EXCERPTED RECORDS START

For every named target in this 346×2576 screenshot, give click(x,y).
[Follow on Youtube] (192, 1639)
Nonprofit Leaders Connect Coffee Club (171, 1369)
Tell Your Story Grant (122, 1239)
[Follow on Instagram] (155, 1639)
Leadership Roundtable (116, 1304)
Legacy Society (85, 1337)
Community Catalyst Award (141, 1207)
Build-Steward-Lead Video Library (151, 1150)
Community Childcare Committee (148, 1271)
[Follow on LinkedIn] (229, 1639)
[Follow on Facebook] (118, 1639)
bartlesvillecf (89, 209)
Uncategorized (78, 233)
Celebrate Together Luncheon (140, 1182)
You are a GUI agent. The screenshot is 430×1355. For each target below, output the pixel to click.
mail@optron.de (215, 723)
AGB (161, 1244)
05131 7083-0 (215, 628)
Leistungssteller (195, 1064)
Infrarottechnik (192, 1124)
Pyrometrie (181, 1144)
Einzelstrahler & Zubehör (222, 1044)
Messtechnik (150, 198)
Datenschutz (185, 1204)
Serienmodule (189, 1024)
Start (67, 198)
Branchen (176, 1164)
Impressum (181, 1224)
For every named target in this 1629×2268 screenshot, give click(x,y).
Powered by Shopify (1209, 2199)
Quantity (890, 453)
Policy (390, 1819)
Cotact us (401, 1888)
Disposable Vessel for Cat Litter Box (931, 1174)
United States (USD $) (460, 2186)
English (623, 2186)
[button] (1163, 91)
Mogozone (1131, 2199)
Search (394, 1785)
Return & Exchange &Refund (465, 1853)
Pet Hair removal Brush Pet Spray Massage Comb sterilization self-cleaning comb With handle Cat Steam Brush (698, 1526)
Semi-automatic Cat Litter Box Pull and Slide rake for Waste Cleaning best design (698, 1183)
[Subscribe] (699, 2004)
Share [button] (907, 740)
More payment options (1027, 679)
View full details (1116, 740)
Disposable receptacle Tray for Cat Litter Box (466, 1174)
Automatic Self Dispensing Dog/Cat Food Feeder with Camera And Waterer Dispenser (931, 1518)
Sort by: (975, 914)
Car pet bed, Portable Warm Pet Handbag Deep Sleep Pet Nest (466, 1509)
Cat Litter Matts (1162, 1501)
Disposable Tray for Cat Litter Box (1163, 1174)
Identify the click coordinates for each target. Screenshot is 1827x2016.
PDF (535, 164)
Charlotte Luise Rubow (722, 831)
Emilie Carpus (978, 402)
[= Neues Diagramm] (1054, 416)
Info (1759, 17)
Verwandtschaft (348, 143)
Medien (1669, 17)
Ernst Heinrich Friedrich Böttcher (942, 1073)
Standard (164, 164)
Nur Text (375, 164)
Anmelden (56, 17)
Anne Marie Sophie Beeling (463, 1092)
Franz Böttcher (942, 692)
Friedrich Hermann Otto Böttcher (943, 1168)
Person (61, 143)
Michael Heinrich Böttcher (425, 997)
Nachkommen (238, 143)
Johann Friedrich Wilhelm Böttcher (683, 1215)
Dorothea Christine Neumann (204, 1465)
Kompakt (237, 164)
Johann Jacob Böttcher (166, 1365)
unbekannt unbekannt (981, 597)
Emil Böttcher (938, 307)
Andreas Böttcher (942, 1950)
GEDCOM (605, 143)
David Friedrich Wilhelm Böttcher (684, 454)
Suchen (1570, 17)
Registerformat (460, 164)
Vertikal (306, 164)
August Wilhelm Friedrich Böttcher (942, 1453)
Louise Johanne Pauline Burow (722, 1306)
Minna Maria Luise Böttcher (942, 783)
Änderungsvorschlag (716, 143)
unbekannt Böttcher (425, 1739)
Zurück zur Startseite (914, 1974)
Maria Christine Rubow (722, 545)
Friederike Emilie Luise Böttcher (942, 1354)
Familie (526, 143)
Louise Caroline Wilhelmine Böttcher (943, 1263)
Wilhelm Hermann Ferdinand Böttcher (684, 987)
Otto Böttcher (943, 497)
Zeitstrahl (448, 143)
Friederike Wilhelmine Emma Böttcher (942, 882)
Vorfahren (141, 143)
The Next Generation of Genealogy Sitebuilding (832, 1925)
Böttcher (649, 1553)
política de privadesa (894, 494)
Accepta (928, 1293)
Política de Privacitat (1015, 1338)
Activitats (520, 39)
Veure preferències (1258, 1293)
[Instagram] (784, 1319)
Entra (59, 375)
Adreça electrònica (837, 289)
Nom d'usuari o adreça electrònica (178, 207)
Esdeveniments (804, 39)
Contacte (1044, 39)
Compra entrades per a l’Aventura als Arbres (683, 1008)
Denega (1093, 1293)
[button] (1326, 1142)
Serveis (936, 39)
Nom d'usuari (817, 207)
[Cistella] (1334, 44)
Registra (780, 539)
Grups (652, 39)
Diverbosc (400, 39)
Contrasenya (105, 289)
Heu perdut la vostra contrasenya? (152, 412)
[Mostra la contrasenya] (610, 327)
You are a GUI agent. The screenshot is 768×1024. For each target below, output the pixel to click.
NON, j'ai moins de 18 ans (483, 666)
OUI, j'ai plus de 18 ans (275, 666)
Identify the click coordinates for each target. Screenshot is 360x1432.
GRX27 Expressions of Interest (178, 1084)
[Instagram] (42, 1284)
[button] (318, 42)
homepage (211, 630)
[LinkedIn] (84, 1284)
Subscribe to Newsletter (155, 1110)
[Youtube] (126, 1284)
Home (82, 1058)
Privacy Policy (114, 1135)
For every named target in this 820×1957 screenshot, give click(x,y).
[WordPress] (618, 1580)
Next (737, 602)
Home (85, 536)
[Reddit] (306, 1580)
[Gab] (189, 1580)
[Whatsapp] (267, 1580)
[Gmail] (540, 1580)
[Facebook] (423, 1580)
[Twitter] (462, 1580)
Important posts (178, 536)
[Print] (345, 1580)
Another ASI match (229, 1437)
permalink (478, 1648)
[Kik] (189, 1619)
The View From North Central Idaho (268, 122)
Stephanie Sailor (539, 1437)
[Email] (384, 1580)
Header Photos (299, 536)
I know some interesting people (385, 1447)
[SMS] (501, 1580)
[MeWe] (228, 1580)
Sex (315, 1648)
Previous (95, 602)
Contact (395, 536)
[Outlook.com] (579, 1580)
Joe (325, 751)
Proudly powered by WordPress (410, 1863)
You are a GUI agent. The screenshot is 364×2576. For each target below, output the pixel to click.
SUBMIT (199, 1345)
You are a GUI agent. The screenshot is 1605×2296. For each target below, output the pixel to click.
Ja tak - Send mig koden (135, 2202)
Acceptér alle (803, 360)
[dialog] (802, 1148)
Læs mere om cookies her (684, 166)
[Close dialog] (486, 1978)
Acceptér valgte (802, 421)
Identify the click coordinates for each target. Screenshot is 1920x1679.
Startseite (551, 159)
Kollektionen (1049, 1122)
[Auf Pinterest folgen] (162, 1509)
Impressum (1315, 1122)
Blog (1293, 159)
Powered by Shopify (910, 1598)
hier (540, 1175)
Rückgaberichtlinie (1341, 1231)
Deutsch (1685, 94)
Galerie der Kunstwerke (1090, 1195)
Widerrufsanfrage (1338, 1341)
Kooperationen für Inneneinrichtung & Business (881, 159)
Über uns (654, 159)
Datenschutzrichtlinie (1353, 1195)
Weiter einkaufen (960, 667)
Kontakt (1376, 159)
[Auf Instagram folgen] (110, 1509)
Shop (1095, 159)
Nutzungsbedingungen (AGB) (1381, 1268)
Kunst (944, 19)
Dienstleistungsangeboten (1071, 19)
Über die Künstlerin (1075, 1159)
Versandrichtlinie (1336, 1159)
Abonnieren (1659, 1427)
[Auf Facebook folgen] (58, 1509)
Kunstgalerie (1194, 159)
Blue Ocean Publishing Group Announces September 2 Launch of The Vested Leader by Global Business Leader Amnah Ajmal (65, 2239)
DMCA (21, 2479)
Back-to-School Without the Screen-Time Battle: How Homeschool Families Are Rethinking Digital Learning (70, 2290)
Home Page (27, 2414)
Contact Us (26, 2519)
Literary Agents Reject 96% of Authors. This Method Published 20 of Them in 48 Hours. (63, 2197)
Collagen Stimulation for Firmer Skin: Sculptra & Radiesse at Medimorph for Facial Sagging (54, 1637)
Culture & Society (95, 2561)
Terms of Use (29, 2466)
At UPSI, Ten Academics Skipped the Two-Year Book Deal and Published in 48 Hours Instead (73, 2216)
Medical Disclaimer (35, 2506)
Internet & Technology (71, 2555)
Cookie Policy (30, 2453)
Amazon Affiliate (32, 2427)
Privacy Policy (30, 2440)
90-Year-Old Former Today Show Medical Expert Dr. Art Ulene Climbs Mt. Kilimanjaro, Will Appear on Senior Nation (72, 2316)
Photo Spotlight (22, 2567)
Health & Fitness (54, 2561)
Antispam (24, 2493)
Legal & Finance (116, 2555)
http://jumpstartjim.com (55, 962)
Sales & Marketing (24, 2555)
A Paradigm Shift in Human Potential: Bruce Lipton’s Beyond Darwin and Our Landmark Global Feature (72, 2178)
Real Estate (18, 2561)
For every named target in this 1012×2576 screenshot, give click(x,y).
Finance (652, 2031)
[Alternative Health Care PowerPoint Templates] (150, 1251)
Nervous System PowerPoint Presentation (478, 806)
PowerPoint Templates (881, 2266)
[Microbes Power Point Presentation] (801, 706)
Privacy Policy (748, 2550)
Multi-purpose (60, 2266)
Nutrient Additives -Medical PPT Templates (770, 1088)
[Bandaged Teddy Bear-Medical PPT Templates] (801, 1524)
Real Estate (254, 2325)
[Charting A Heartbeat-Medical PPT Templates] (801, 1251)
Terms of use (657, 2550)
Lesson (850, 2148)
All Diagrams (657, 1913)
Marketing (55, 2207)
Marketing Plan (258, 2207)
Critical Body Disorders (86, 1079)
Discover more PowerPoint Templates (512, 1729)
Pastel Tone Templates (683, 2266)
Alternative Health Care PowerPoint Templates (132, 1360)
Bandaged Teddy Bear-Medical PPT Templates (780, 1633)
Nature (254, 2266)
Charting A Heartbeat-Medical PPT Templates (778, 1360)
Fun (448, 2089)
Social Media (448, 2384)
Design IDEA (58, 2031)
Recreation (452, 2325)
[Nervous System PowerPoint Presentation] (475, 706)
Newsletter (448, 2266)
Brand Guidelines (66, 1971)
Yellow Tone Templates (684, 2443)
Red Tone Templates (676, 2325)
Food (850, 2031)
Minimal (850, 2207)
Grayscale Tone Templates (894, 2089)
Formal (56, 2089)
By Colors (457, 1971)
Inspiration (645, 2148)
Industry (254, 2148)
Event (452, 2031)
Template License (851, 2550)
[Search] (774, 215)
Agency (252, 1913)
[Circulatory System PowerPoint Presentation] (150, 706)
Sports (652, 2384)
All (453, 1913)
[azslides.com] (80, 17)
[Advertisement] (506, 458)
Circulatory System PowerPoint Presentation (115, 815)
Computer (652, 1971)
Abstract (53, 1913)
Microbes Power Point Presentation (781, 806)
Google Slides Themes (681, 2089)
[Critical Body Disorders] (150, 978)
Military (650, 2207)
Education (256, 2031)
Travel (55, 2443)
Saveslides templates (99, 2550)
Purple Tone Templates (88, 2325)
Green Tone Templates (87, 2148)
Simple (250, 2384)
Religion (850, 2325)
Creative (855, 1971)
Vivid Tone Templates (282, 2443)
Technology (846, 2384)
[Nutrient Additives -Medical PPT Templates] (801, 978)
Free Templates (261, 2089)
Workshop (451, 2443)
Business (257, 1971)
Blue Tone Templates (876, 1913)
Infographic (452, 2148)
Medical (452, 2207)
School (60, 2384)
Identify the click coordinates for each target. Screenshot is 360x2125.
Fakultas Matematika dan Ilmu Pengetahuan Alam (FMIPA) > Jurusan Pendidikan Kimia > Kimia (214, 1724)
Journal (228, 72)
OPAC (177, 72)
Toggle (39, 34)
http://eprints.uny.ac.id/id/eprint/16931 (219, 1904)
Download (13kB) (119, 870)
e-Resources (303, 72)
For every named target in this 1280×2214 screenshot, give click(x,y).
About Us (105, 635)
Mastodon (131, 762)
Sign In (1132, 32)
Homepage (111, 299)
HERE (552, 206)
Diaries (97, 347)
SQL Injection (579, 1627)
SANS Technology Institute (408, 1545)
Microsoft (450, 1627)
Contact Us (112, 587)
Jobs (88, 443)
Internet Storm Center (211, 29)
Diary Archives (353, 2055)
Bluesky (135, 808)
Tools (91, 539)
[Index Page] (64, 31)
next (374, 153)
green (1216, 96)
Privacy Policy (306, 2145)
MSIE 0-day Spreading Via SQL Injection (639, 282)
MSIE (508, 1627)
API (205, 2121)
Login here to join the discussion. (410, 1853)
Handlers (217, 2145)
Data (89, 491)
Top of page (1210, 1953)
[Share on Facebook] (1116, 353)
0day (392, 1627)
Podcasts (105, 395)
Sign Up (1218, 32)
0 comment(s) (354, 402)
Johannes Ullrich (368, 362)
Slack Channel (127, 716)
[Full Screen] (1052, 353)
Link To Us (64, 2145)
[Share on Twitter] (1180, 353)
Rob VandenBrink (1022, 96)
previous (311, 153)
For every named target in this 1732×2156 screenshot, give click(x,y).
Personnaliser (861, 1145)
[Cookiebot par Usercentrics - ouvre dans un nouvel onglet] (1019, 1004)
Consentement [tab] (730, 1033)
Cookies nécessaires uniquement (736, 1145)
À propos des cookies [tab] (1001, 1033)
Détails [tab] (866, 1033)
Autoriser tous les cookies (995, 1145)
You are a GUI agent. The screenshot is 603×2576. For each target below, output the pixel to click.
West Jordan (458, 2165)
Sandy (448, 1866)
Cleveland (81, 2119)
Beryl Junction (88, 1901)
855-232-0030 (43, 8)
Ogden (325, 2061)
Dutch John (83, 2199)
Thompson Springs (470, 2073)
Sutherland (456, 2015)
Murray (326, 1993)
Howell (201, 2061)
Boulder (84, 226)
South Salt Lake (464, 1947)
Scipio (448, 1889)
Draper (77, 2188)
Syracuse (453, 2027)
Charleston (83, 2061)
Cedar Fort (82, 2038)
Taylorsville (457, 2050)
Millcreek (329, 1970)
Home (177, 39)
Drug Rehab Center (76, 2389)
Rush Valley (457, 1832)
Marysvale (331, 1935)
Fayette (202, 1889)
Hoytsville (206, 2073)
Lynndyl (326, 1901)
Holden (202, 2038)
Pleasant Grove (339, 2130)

EXCERPTED RECORDS END

WORK REQUIRED
Reproduce every line of the entries above, unchanged, from the very first one down to and including the line containing "Cat Litter Matts (1162, 1501)".

SOLUTION FOR THIS PROBLEM
For every named target in this 346×2576 screenshot, give click(x,y).
[Follow on Youtube] (192, 1639)
Nonprofit Leaders Connect Coffee Club (171, 1369)
Tell Your Story Grant (122, 1239)
[Follow on Instagram] (155, 1639)
Leadership Roundtable (116, 1304)
Legacy Society (85, 1337)
Community Catalyst Award (141, 1207)
Build-Steward-Lead Video Library (151, 1150)
Community Childcare Committee (148, 1271)
[Follow on LinkedIn] (229, 1639)
[Follow on Facebook] (118, 1639)
bartlesvillecf (89, 209)
Uncategorized (78, 233)
Celebrate Together Luncheon (140, 1182)
You are a GUI agent. The screenshot is 430×1355. For each target below, output the pixel to click.
mail@optron.de (215, 723)
AGB (161, 1244)
05131 7083-0 (215, 628)
Leistungssteller (195, 1064)
Infrarottechnik (192, 1124)
Pyrometrie (181, 1144)
Einzelstrahler & Zubehör (222, 1044)
Messtechnik (150, 198)
Datenschutz (185, 1204)
Serienmodule (189, 1024)
Start (67, 198)
Branchen (176, 1164)
Impressum (181, 1224)
For every named target in this 1629×2268 screenshot, give click(x,y).
Powered by Shopify (1209, 2199)
Quantity (890, 453)
Policy (390, 1819)
Cotact us (401, 1888)
Disposable Vessel for Cat Litter Box (931, 1174)
United States (USD $) (460, 2186)
English (623, 2186)
[button] (1163, 91)
Mogozone (1131, 2199)
Search (394, 1785)
Return & Exchange &Refund (465, 1853)
Pet Hair removal Brush Pet Spray Massage Comb sterilization self-cleaning comb With handle Cat Steam Brush (698, 1526)
Semi-automatic Cat Litter Box Pull and Slide rake for Waste Cleaning best design (698, 1183)
[Subscribe] (699, 2004)
Share [button] (907, 740)
More payment options (1027, 679)
View full details (1116, 740)
Disposable receptacle Tray for Cat Litter Box (466, 1174)
Automatic Self Dispensing Dog/Cat Food Feeder with Camera And Waterer Dispenser (931, 1518)
Sort by: (975, 914)
Car pet bed, Portable Warm Pet Handbag Deep Sleep Pet Nest (466, 1509)
Cat Litter Matts (1162, 1501)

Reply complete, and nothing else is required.